Frontiers of Fear by Peter Boomgaard

Frontiers of Fear by Peter Boomgaard

Author:Peter Boomgaard
Language: eng
Format: epub
Publisher: Yale University Press
Published: 2001-09-15T00:00:00+00:00


Rituals in the Nineteenth Century

For the early decades of the nineteenth century, we have the detailed and beautifully worded testimonies of two high British officials, Thomas Stamford Raffles and John Crawfurd, in Java during the British Interregnum (1811–1816). Raffles called the rampog at the courts an “amusement,” as did Crawfurd, who used the term “diversion” for the tiger-buffalo fight. Raffles is the first, and possibly the only, author to state that, generally speaking, “the smaller species of the tiger” (that is, the leopard) was selected for the rampog macan.22 One is tempted to assume that real tigers had become somewhat rare in the princely states and that their use in rituals had to be restricted to the tiger-buffalo fight, or else Raffles was mistaken. Raffles also mentioned that if a tiger survived the encounter with a buffalo, he was to be destroyed in a rampog. This seems to have become the new orthodoxy, at least at the courts of Yogya and Solo. The combination is mentioned on the occasion of the visits of several Governors-General to the courts.23 Other Europeans also witnessed the combination of a tiger-buffalo fight and a rampog party at the central Javanese courts, for example, W. R. van Hoëvell (1840), Junghuhn, and J. Rigg (both 1844). In all these cases, the Residents of Solo or Yogya also were present.24

It is possible that tiger-buffalo fights and the rampog macan did not resume immediately after the end of British rule in 1816, when the territories of the central Javanese rulers had been reduced considerably. Just prior to his departure, Raffles had witnessed both ceremonies in Yogya in January 1816. The Dutch writer J. Olivier, who came to Java in 1817, also mentioned them, but he seems to have copied Raffles’s History. When the Dutch traveler J. B. J. van Doren visited Solo in 1822, he was present during a conversation between the Susuhunan and the Resident. When the latter mentioned the rampog macan, which had not been performed for a number of years, the Susuhunan promised to stage one.25

Tiger rituals continued to spread to Regency capitals outside the princely states. As in 1798, however, they constituted only one item in a range of possible “amusements” and very seldom were part of the by-now classic combination of a tiger-buffalo fight followed by a rampog macan.
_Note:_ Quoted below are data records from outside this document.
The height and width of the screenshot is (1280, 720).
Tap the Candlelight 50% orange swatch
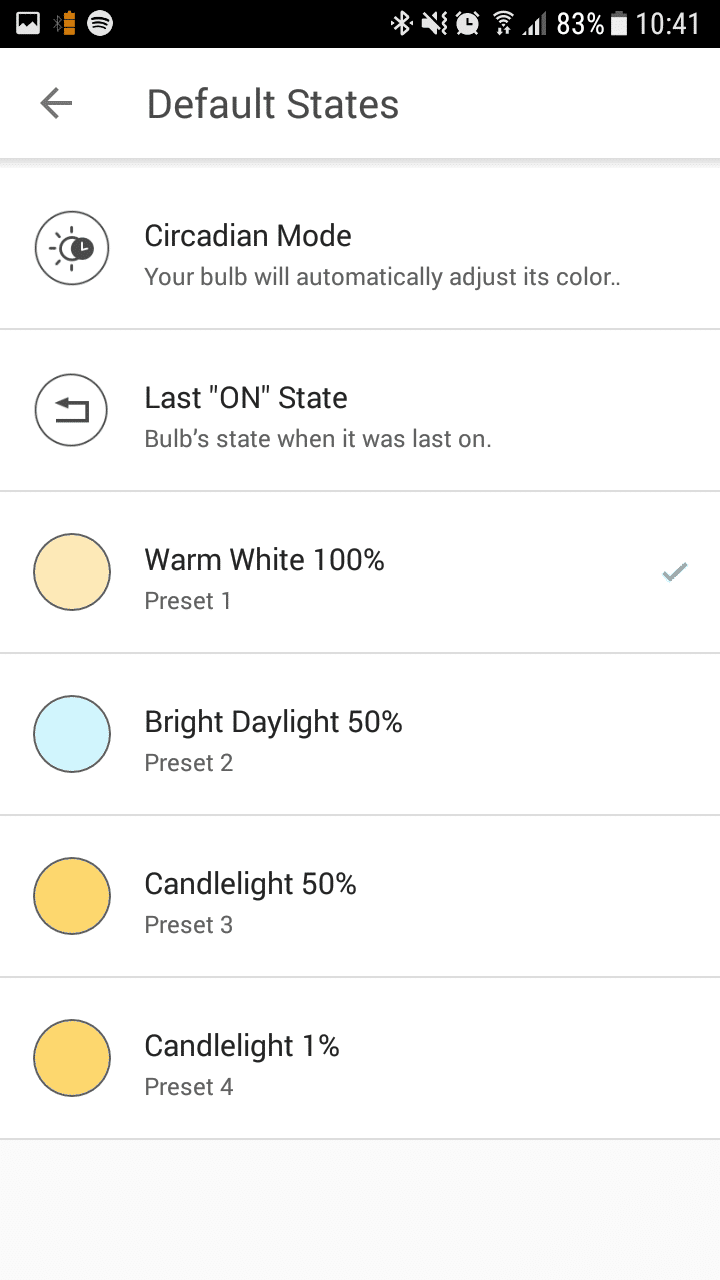72,896
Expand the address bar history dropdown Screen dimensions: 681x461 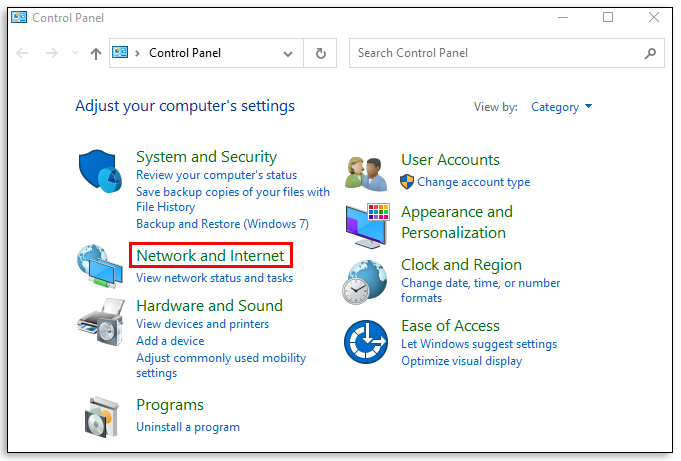click(x=288, y=54)
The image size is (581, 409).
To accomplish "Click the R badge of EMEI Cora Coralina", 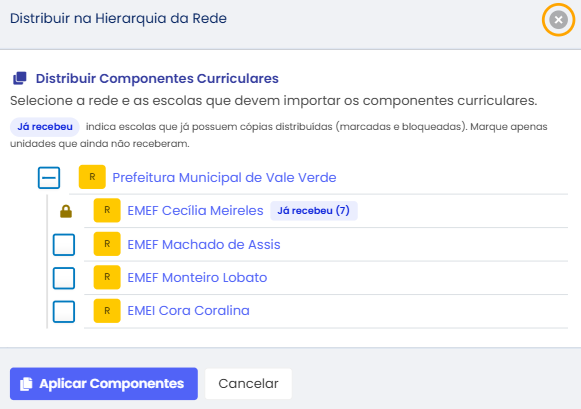I will coord(107,310).
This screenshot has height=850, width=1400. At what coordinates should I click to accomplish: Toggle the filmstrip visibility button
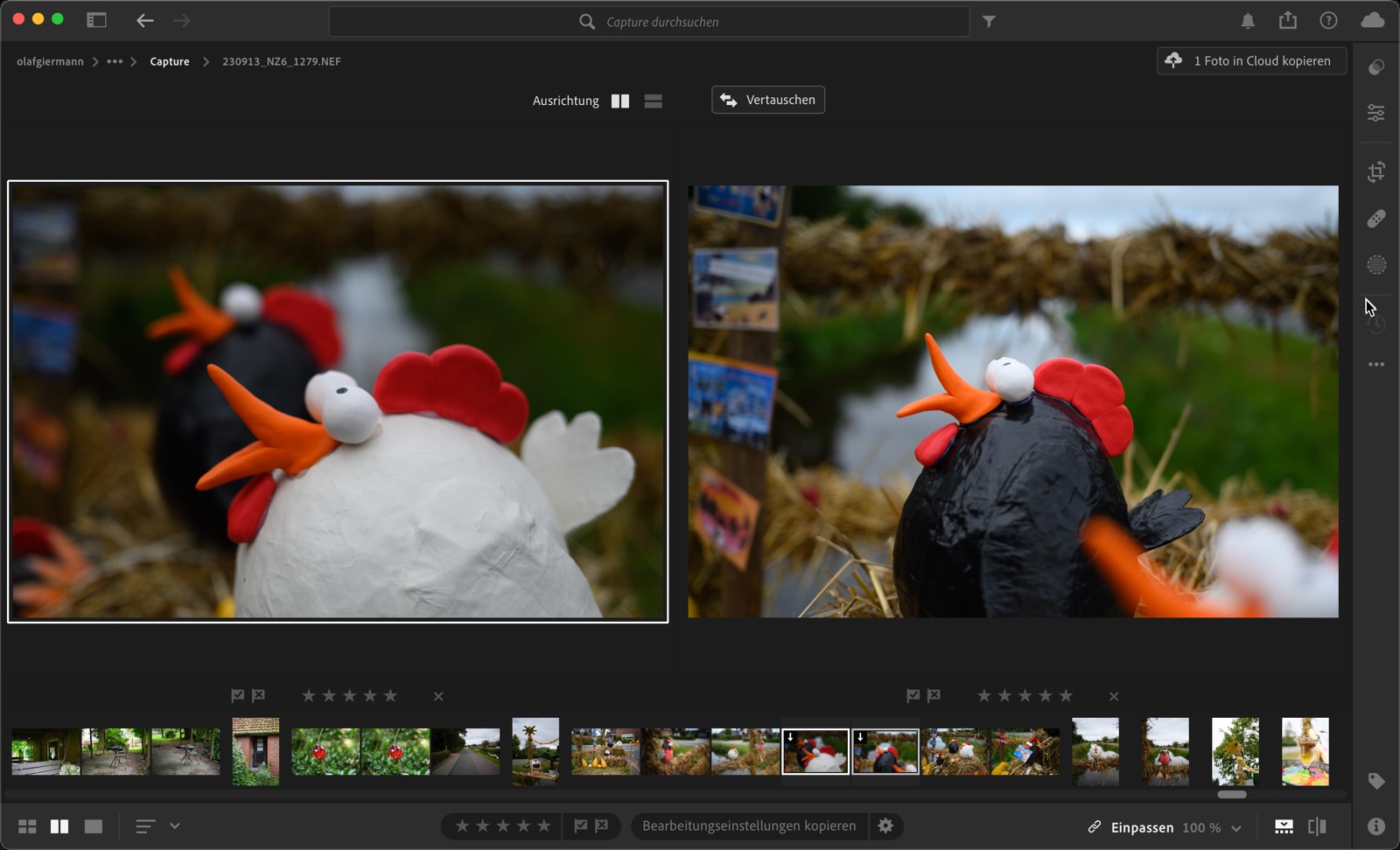tap(1284, 826)
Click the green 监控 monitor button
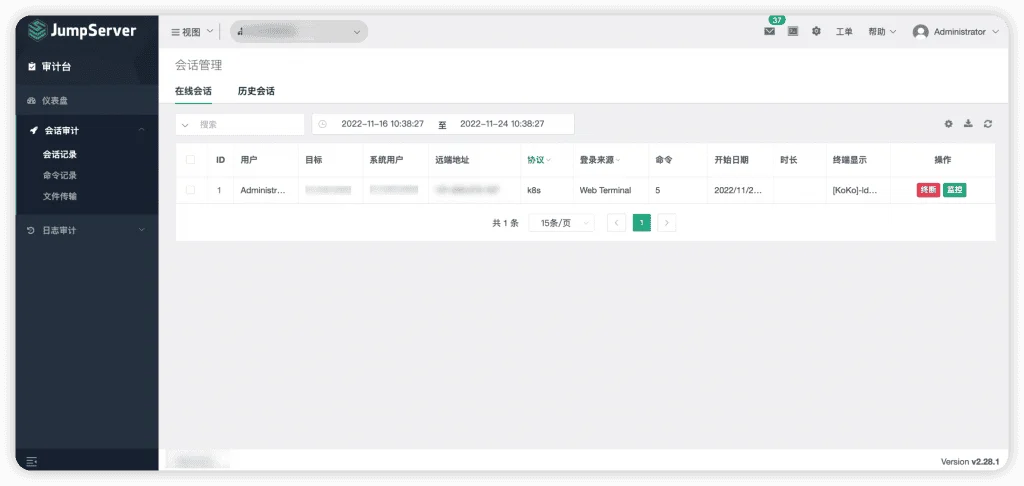The width and height of the screenshot is (1024, 486). (955, 190)

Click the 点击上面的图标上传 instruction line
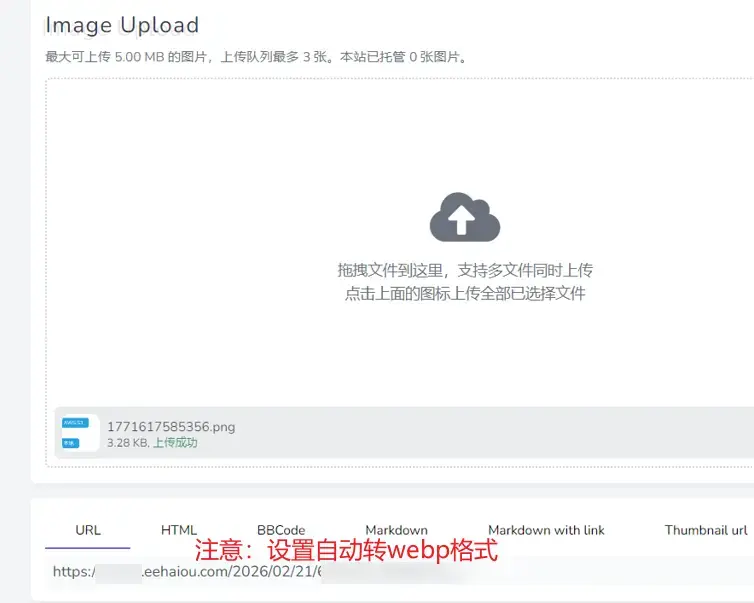click(465, 293)
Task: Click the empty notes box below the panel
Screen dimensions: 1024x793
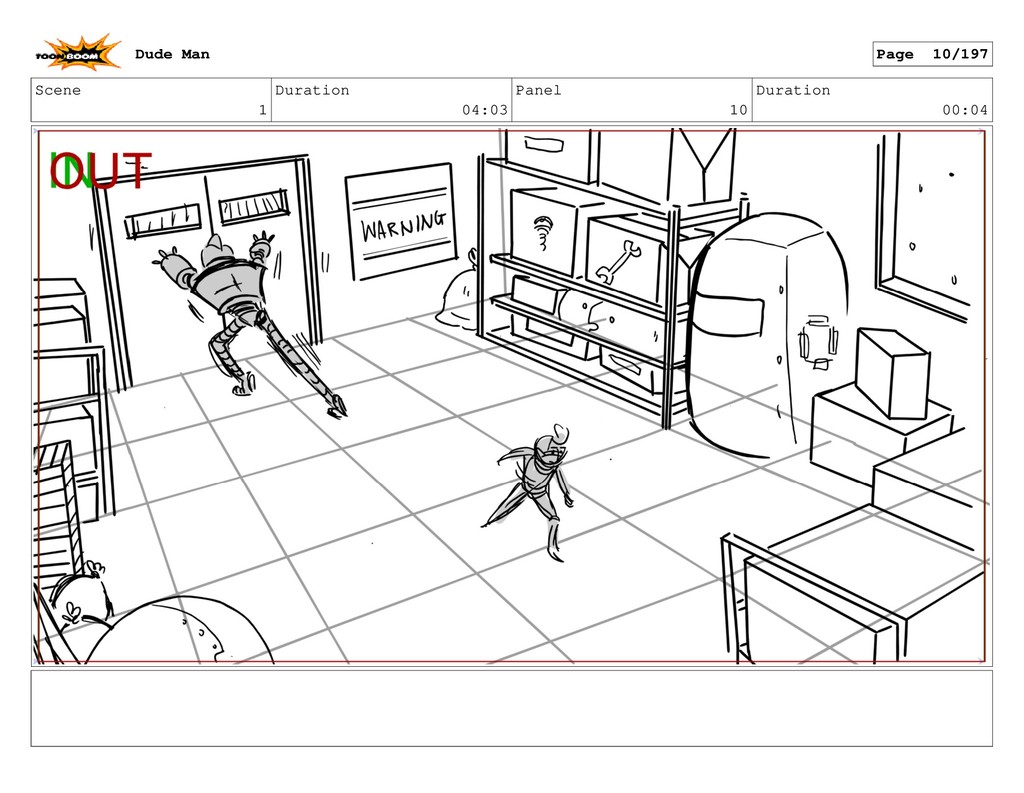Action: pos(511,708)
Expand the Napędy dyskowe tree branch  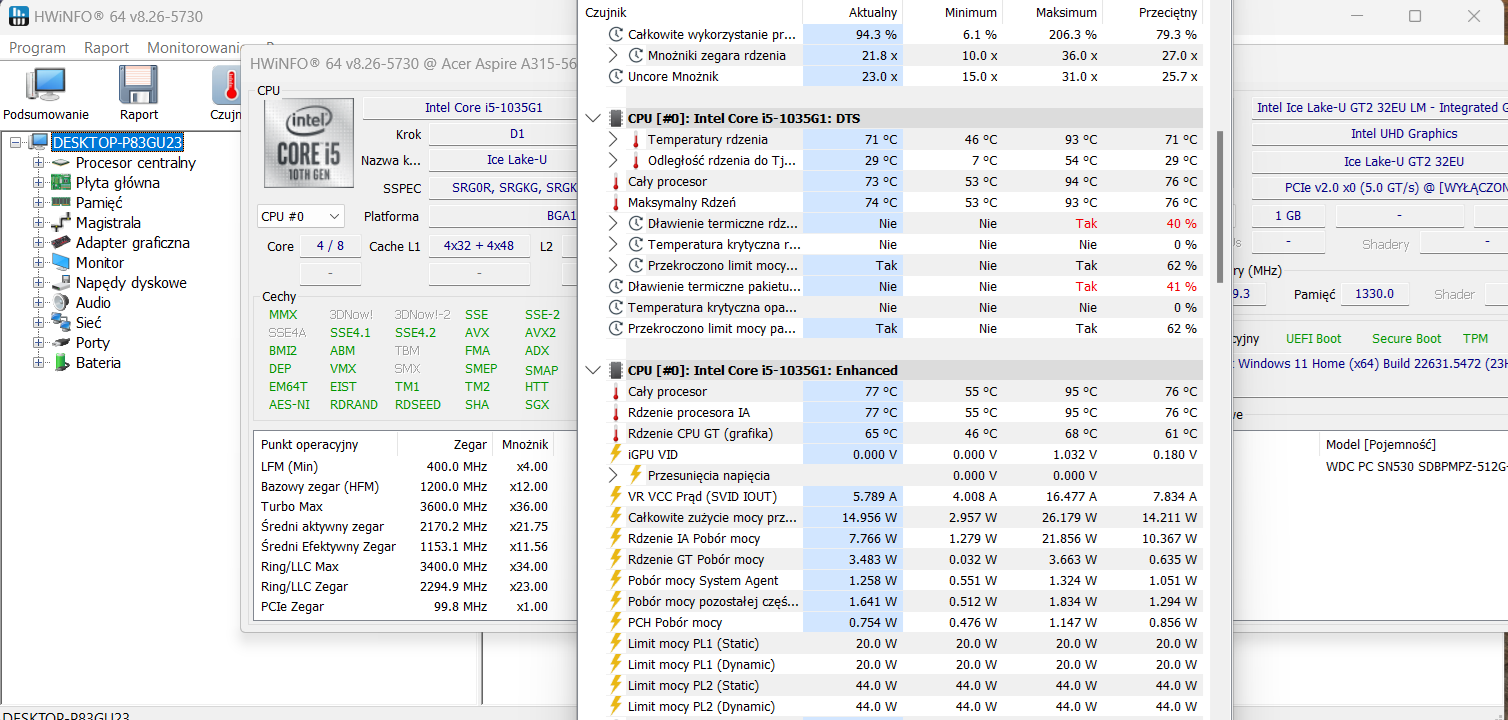pos(38,283)
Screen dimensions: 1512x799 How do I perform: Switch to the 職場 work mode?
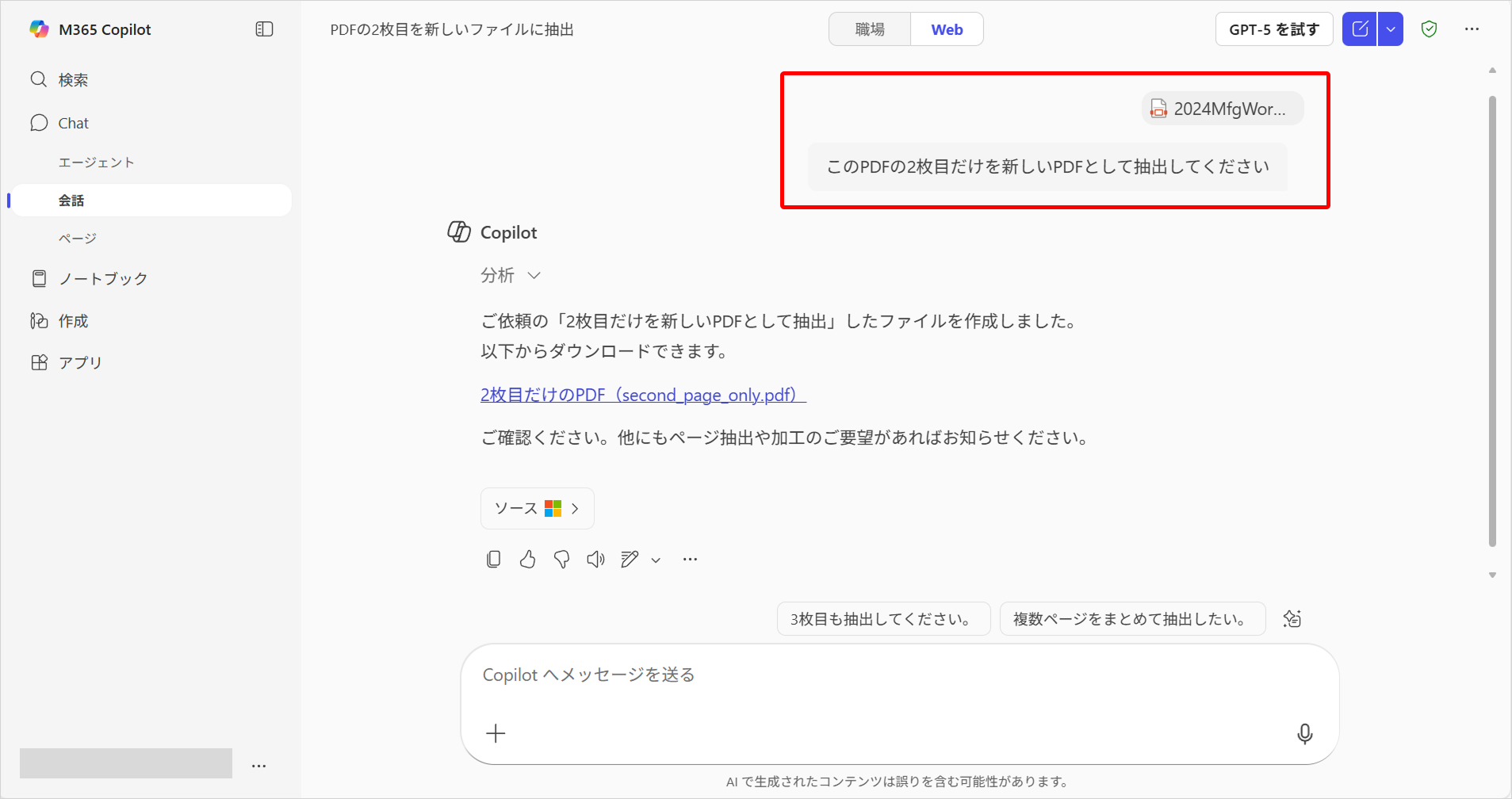coord(870,29)
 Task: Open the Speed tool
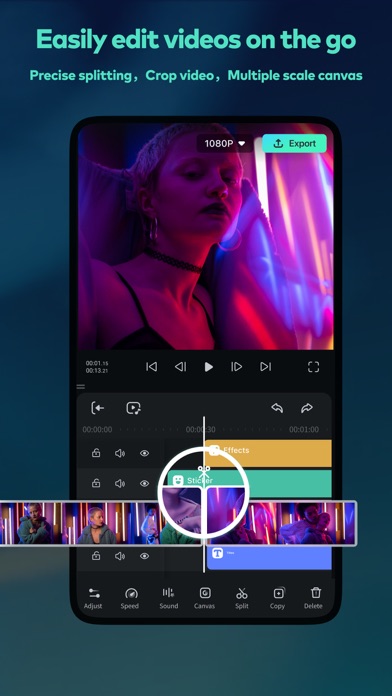pyautogui.click(x=130, y=598)
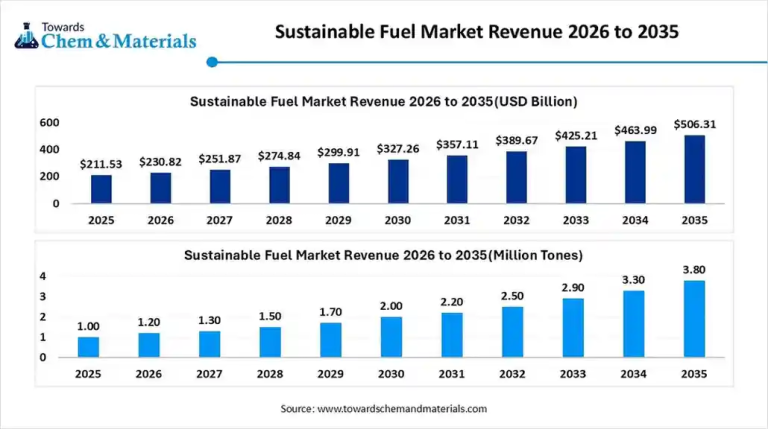Click the Million Tones chart title
Screen dimensions: 768x429
click(x=384, y=255)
Apart from the Regencies of the north coast and eastern Java, where these rituals were recorded in 1798, they now were also mentioned in many other Regencies, including those that had come under direct Dutch rule after the Java War.26

I have found only one example of a tiger-buffalo fight followed by tiger sticking outside the Principalities, namely that in Cilacap (Banyumas) in 1858, at the arrival of the new Resident of Banyumas. It is not clear whether this ceremony was organized by the regent or by the European officials.